Stride is a realtime analytics API built for scale. It leverages PipelineDB extensively as its core infrastructure, but as an API, we manage 100% of that infrastructure for you. You get a dead-simple API that just works, and a web-based interface for visualization. Much more than a silo to blindly dump data into and query later, Stride enables users to define networks of continuous processes that do things like high-throughput aggregations, sliding-window computations, joins, fire webhooks, run massive retroactive batch queries, and more. All of this can be visualized in the Stride web interface or your own frontends, and your clients can even subscribe to realtime streams of changes over HTTP.

Ultimately, Stride aims to deliver value to an enormous underserved market for companies that need more flexibility and power than off-the-shelf analytics products provide, but don't want to operate complex infrastructure in production. As a fully managed API, Stride is simpler than a database, but richly programmable and therefore very powerful.

The Stride website and docs are the best place to look for more technical information, but we also want to tell you about how we got here. We've learned a couple of important lessons from our experience building and supporting PipelineDB, so important in fact that they compelled us to invest significant resources into building Stride on top of it.

Observation #1: Static silos with on-demand querying are not the future of analytics

It takes more physical energy to consume a piece of data (think datastore) than it does to produce it (think web server logs), which is the fundamental reason why there is much more sophistication at the consumption layer.

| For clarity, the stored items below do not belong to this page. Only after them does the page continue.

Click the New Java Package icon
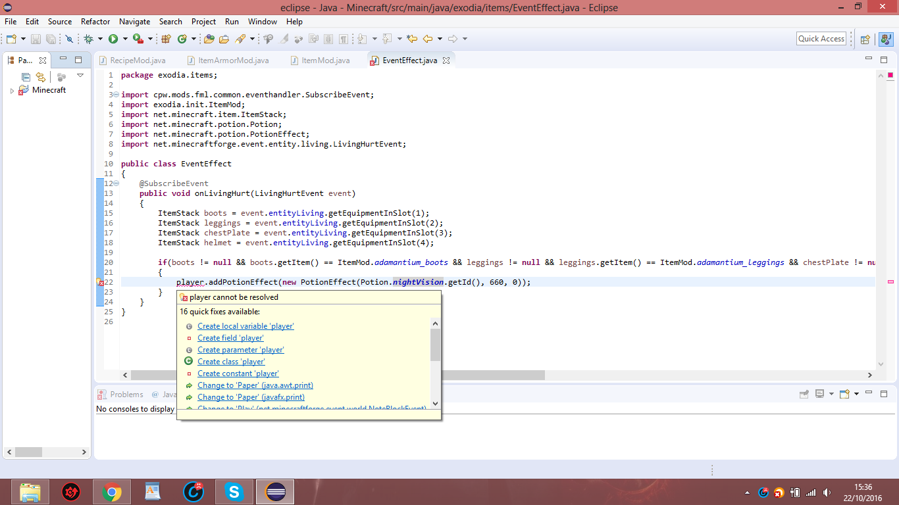Image resolution: width=899 pixels, height=505 pixels. click(x=166, y=39)
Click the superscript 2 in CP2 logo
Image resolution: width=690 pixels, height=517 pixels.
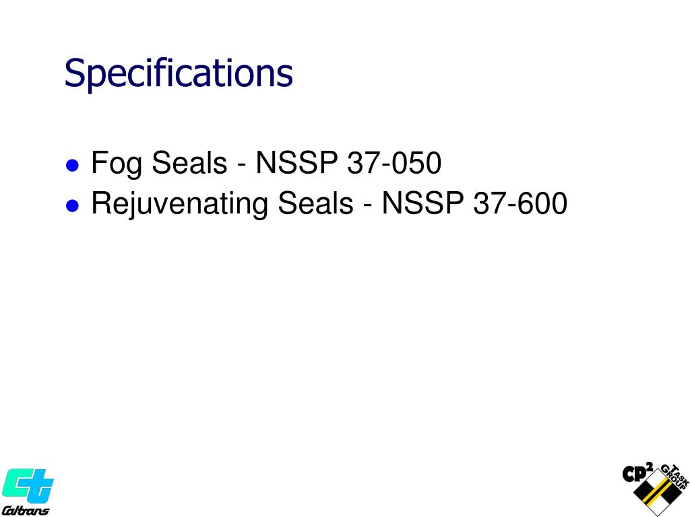coord(650,467)
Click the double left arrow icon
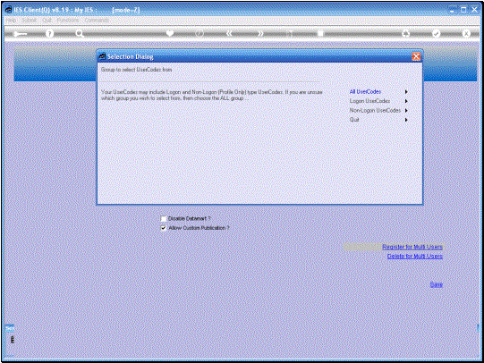The width and height of the screenshot is (484, 363). tap(229, 33)
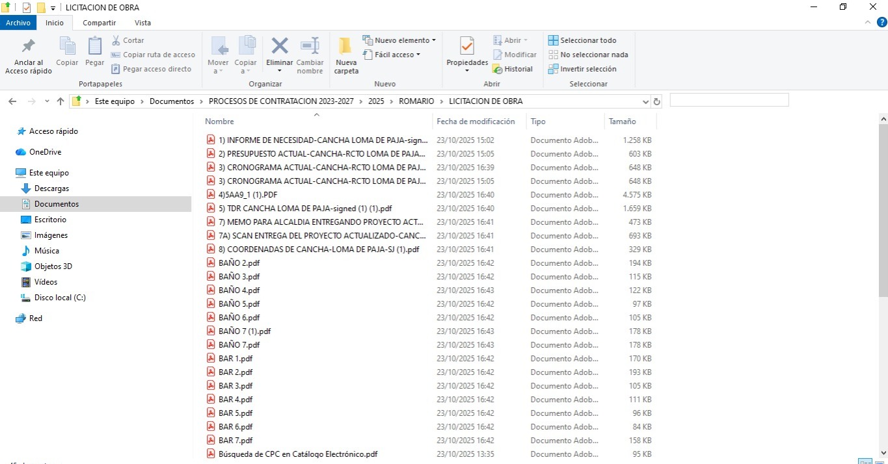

What this means is that storing data in the same form it is produced is almost always extremely expensive and at a minimum inefficient, particularly if you're not accessing it at the same frequency it's produced.

We're seeing a strong, growing trend of sophisticated organizations that understand this and have begun to leverage PipelineDB's continuous processing model to make their data instructure faster, lighter, cheaper, and ultimately more powerful. Continuously run queries, store only their incremental output, and archive everything else because it's going to stay cold. It's rarely worth paying for millisecond-level access to an event that happened a month ago. Seconds, minutes, or even hours are fine if the payoff is that it's essentially free to keep around.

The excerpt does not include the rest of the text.